What the task requires —
Among the entries that follow, the required portion opens with the line containing "You are a GUI" and closes with the line containing "Task: Select Testnutzer 1 Ruhetag on TAG 6". Give that portion again exactly, and nothing else.

+ + + + + + +

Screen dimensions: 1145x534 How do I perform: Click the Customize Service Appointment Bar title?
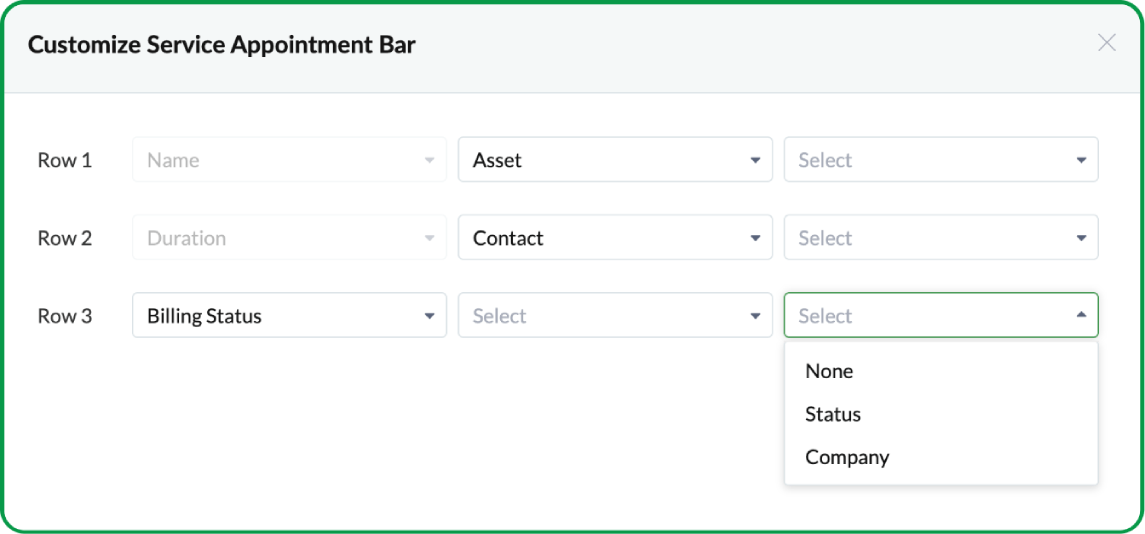[x=222, y=44]
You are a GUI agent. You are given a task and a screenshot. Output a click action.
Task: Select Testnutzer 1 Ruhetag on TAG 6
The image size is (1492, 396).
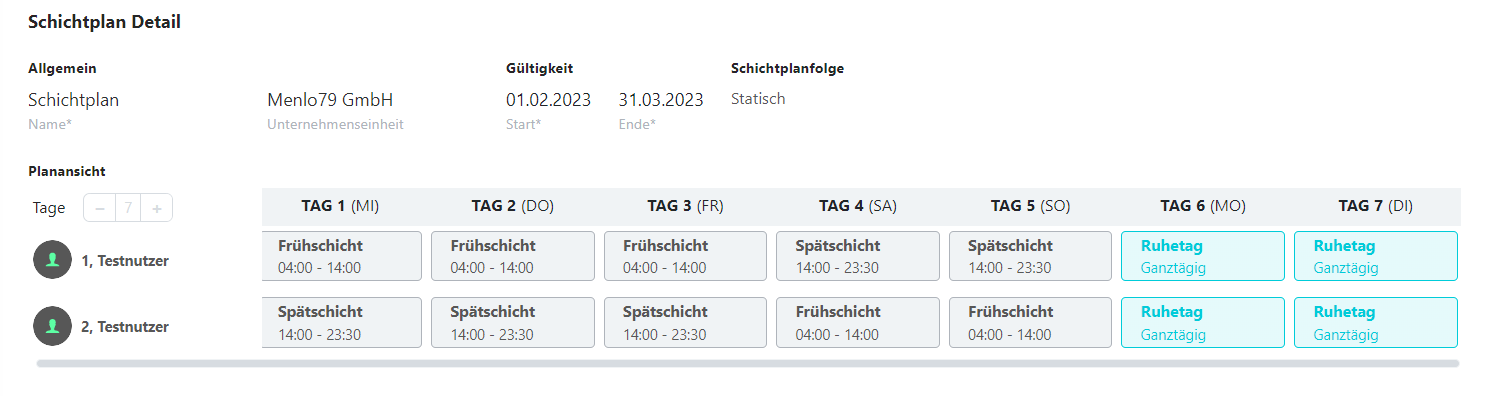point(1203,256)
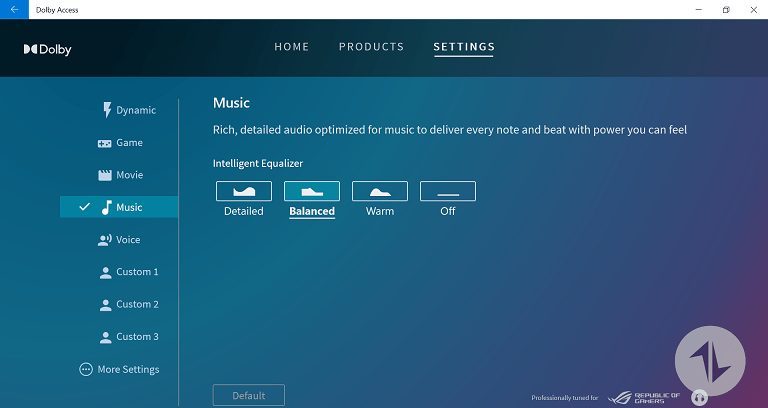Image resolution: width=768 pixels, height=408 pixels.
Task: Choose the Custom 3 profile
Action: (x=137, y=337)
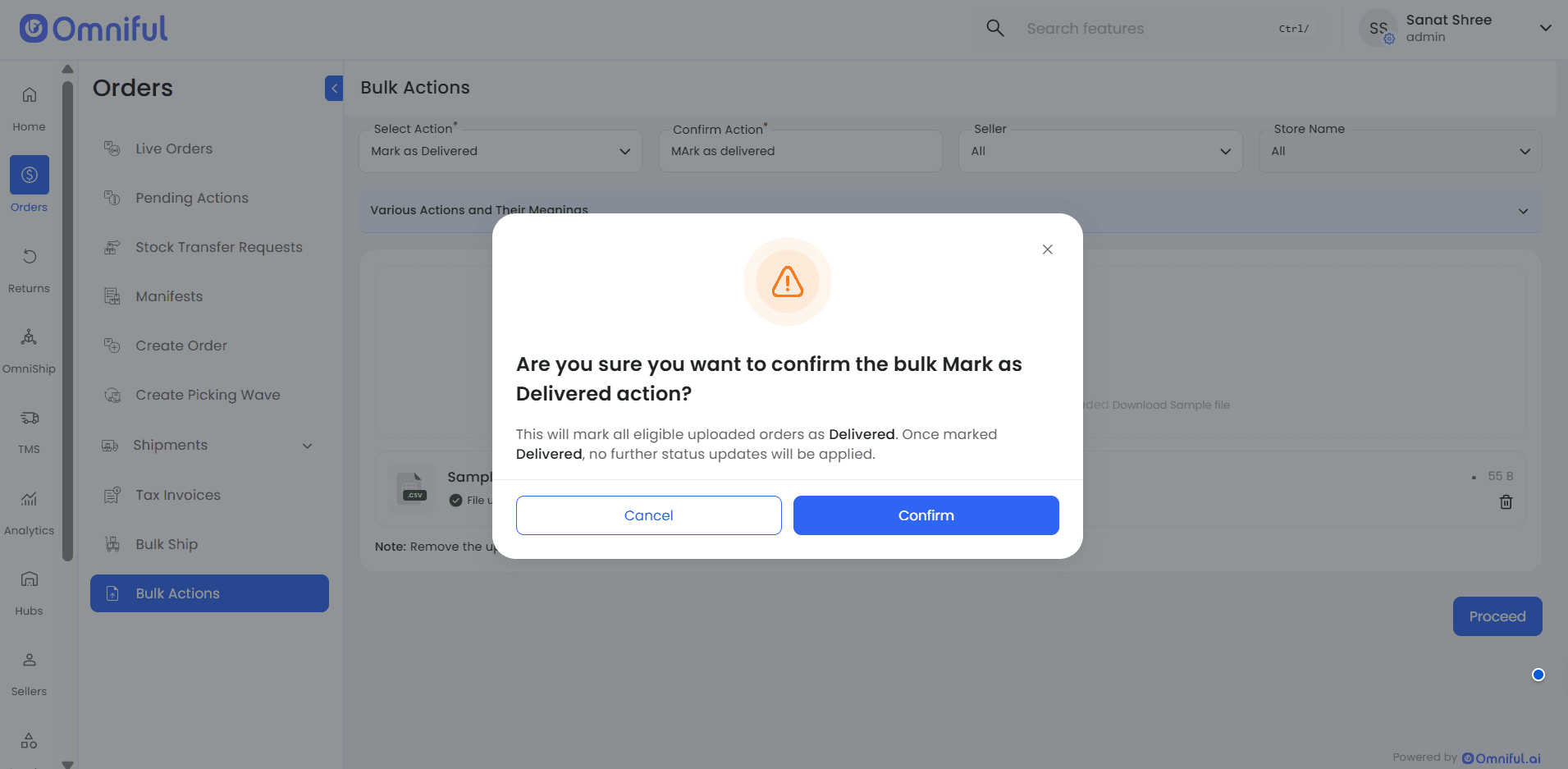The width and height of the screenshot is (1568, 769).
Task: Collapse the Orders side panel arrow
Action: 334,88
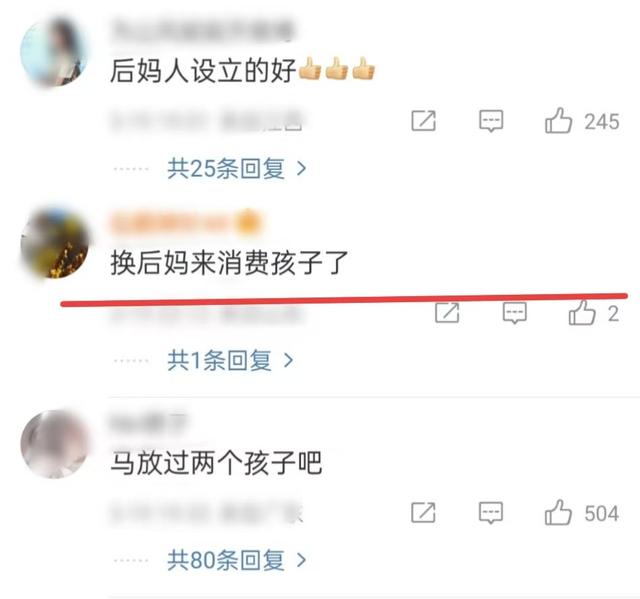Like the comment with 245 likes
The height and width of the screenshot is (599, 640).
[558, 121]
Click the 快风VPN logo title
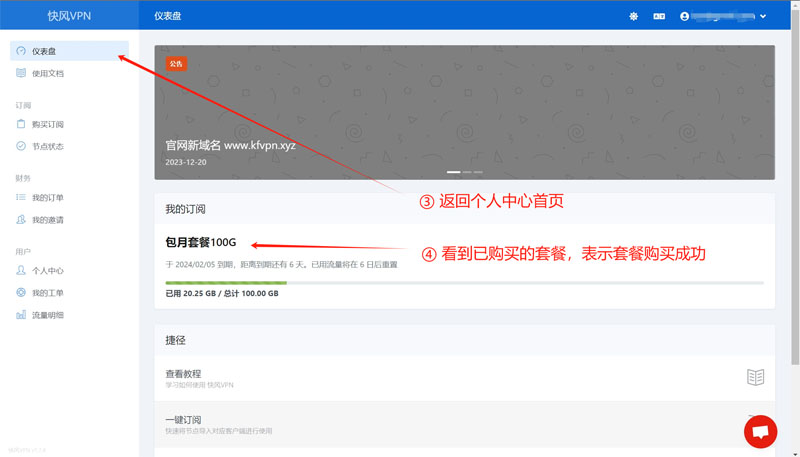The height and width of the screenshot is (457, 800). point(69,16)
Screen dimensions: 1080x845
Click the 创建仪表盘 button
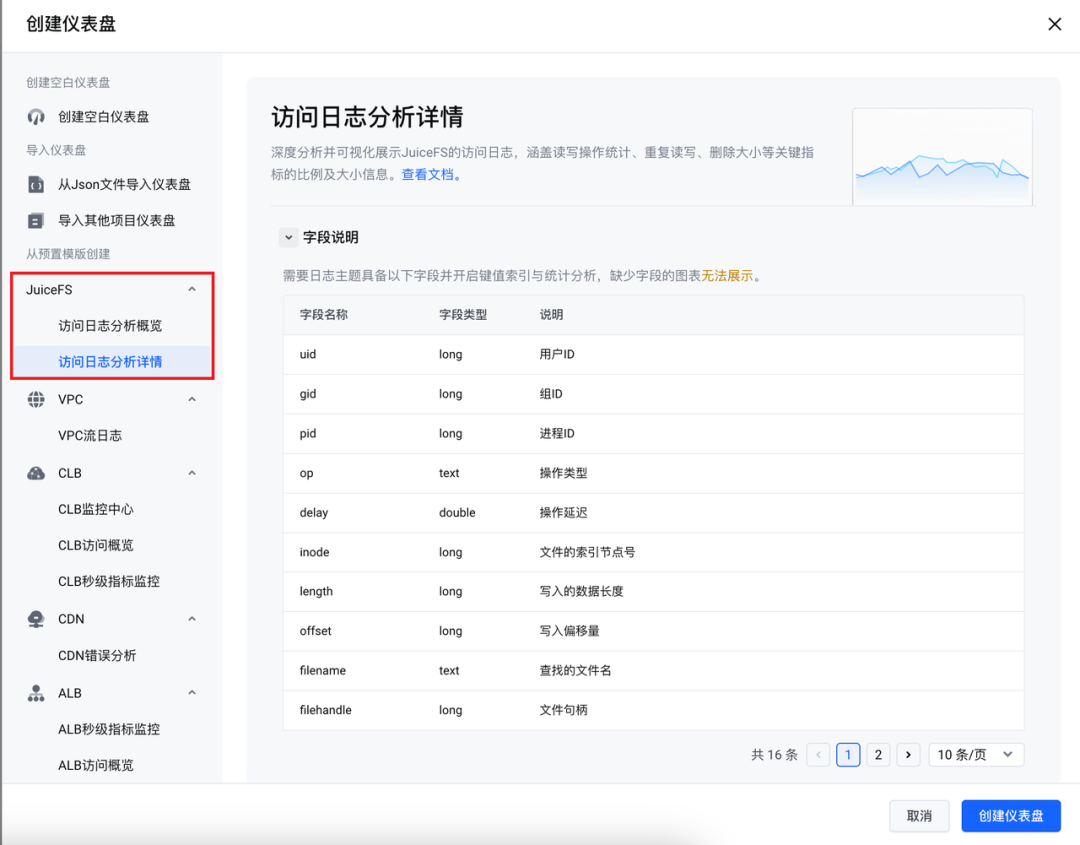coord(1010,816)
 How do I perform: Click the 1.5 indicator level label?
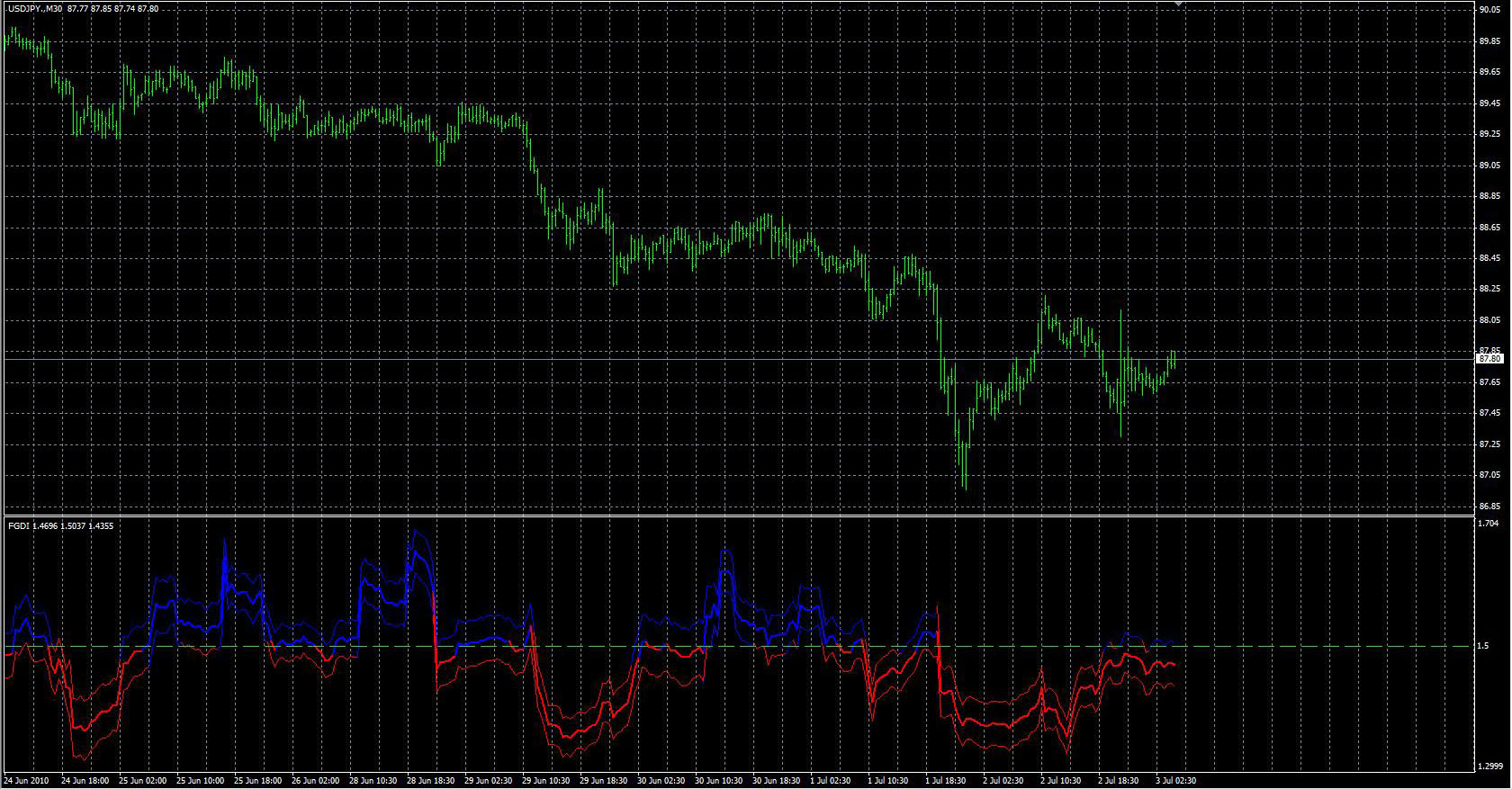[x=1482, y=647]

+ + + + + + +

Written response —
You are a GUI agent. You are given a task and a screenshot. Output a click action.
Task: Select Testnutzer 1 Ruhetag on TAG 6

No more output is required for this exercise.